Since $M$ is considered as a parameter, we have $dM=0.$

Calculate the second derivative. $$\frac {d^2E}{de^2}=\left(\frac{\partial}{\partial e}+\frac {dE}{de}\frac{\partial}{\partial E}\right) \frac {\sin E}{1-e \cos E} =\frac{-5e\sin E + 4 \sin 2E - e \sin 3E}{4(1-e \cos E)^3}.$$

Assume that $$\frac{d^k E}{de^k} =\frac{\Phi_k(e,E)}{4^{k-1}(1-e \cos E)^{2k-1}},\tag{3.24}$$ where $\Phi_k$ is a Fourier sine polynomial of order at most $2k-1$, whose coefficients are polynomials of $e$ of degree at most $k-1$ with integer coefficients. This hold for $k = 1, 2$:

$$\Phi_1 = \sin E,\,\Phi_2 = -5e \sin E + 4 \sin 2E - e \sin 3E.$$

The assumption is proved by induction taking into account a recurrence $$\Phi_{k+1} = 4(2k-1)(\cos E-e)\Phi_k + (4\sin E-2e\sin 2E)\frac{\partial\Phi_k}{\partial E}+ (4 + 2e^2-8e\cos E + 2e^2\cos 2E) \frac{\partial\Phi_k}{\partial e},\tag{3.25}$$ which is can easily derived differentiating (3.24).

Formula (3.25) allows to find $\Phi_k$ up to any required order $k$. Then it remains to put $$a_k = \frac 1{4^{k-1}k!}\Phi_k(0,M).$$

How can we find interval of convergence of this infinite series?

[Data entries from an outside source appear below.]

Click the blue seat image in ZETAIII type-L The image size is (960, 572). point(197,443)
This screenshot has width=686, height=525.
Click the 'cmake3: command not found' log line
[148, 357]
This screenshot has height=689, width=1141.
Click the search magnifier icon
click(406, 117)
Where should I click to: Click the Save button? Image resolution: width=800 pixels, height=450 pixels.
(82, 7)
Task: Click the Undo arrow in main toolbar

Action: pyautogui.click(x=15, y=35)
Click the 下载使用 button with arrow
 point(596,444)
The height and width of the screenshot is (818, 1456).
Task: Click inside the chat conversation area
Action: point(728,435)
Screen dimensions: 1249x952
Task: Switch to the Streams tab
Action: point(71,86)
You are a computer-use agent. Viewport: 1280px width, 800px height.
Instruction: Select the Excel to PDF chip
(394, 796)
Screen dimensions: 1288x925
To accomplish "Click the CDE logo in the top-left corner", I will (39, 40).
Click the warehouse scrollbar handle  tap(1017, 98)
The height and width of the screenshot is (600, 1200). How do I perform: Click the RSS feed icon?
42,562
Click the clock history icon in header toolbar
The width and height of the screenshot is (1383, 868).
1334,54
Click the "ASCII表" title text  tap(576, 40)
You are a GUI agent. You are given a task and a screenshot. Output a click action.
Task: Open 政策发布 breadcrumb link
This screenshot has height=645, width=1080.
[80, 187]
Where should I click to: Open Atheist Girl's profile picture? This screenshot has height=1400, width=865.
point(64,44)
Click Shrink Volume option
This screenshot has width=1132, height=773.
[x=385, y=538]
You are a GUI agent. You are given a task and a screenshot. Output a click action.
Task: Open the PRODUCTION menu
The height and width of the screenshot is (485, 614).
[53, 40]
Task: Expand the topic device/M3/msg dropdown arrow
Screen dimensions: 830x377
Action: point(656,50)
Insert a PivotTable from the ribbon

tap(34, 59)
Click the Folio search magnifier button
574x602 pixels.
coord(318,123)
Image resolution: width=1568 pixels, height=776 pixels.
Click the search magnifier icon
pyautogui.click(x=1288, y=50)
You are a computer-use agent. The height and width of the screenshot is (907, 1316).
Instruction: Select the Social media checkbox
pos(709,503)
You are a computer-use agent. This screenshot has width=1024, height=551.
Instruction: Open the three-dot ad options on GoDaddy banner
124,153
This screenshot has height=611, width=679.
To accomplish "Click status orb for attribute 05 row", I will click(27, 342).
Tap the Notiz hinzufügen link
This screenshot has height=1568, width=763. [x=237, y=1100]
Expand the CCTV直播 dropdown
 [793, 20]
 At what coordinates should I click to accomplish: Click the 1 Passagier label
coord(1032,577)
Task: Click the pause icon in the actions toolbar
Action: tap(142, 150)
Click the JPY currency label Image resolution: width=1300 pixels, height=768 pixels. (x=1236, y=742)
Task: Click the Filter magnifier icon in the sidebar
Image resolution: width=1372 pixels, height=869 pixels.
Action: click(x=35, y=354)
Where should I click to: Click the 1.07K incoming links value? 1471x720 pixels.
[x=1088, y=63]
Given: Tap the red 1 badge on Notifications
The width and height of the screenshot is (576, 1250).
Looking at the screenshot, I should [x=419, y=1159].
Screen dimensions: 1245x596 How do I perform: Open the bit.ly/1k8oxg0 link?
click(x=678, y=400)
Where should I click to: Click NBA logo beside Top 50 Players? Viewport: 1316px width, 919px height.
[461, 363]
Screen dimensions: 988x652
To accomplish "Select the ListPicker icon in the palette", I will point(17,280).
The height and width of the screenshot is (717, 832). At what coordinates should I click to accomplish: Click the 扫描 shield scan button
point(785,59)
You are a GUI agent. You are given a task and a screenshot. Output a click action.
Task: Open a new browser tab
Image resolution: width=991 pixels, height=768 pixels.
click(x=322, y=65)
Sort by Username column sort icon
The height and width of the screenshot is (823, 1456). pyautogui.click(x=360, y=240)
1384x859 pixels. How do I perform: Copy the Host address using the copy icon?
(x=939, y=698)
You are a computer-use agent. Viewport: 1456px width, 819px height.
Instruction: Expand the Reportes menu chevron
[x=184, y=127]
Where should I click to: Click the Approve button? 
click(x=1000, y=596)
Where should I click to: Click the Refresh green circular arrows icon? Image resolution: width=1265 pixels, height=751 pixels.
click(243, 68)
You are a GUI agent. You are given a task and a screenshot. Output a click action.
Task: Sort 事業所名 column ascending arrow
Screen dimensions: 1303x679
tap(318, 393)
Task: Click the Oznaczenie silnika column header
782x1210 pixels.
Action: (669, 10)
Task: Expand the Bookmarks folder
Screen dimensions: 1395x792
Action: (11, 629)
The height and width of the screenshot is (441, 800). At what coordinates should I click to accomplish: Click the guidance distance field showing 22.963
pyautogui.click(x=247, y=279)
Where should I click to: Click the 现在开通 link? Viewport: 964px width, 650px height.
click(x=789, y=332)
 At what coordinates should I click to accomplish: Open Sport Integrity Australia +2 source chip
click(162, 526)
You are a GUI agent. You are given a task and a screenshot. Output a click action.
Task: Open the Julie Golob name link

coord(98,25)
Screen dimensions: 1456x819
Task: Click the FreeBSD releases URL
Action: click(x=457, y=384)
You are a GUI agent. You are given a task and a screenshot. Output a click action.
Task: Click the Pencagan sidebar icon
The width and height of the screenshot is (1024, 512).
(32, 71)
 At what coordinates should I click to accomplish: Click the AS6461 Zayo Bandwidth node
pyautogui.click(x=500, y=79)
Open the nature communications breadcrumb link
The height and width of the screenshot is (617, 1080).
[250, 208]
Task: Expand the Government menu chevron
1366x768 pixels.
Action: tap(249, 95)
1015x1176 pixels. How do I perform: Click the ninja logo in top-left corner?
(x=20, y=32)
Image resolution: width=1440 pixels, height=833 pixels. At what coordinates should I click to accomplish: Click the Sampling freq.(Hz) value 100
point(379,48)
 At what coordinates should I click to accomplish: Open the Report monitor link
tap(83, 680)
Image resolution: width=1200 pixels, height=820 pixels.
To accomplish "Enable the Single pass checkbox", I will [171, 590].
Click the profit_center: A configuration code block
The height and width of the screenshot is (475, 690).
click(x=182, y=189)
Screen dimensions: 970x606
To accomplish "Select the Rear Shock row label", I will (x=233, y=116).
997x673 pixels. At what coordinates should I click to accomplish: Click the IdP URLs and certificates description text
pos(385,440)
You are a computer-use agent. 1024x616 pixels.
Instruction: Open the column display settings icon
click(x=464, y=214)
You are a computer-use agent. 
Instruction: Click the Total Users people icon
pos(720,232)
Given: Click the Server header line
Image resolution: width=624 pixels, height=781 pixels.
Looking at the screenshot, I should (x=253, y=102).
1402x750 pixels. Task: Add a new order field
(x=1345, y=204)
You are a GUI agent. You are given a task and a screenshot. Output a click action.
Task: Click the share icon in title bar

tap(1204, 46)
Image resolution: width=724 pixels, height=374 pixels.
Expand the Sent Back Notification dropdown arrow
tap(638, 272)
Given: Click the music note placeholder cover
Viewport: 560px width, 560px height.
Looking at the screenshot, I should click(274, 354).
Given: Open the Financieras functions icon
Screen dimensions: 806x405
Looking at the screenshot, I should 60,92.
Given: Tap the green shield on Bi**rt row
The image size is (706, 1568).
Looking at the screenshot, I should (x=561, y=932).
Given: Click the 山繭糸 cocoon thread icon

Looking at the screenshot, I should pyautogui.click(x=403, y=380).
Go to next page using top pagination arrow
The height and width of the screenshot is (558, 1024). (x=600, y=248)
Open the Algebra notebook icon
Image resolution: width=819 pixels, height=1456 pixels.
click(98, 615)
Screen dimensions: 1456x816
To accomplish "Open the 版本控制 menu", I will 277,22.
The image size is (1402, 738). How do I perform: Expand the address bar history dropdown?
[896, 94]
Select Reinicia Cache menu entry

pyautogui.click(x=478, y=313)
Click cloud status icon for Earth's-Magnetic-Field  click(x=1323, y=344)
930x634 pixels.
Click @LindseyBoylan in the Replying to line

They wrote that they do not provide the complete proofs because the latter are too hard. As I understood, in Subsection 3.8.2 they consider the series $E(e)$ as a function of a complex variable $e$ and look for its singularities. The essential those turn out to be solutions of Equation (3.166) $1- E\cos e=0$. It follows

$$e=\frac{E-M}{\sin E}=\frac 1{\cos E}.$$

$\newcommand{\ch}{\operatorname{ch}}$ $\newcommand{\sh}{\operatorname{sh}}$ $\newcommand{\cth}{\operatorname{cth}}$

Let $E=u+iv$. It follows $$(u-M) \cos u \ch v + v \sin u \sh v = \sin u \ch v,$$ $$- (u- M) \sin u \sh v + v \cos u \ch v = \cos u \sh v,$$ $$|e| = (\ch^2 v -\sin^2 u)^{-1/2}.\tag{3.180}$$

When $\sin u = 0 \Leftrightarrow u = k\pi$, the first two equations (3.180) transform to $$ (u-M) \ch v = 0,\, v \ch v = \sh v \Rightarrow v = 0,\, M = u = k\pi,\, |e| = 1.$$

When $\cos u = 0 \Leftrightarrow u = 2k\pi\pm \pi/2$, the first two equations (3.180) transform to $$v \sh v = \ch v,\, (u-M) \sh v = 0 =0 \Rightarrow u = M = 2k\pi\pm \pi/2.$$

In this case $v = 1.199678640$ is a root of the equation $v = \cth v$, $|e|= 1/\sh v = 0.662743419.$

Thus, the convergence radius $R(M)$ of the expansions with respect to the powers of the eccentricity is equal to $1$ when $M = k\pi$ and to $R_0=R(\pi/2)=0.662743419$ when $M=2k\pi\pm \pi/2$. It can be shown that $R_0\le R(M)\le 1$. The number $R_0$ is called Laplace limit. When $|e|<R_0$ then the series of powers of the eccentricity converge for all $M$. When $|e|>R_0$, the series diverge for some values of $M$.

References

[KT] K.V. Kholshevnikov, V.B. Titov, Two-body problem, SPb. State University, Saint-Petersburg, 2007. (The book is in Russian but you can look at the equations).

Answer 2

Part 1

The solution can be obtained by the Lagrange inversion theorem [1].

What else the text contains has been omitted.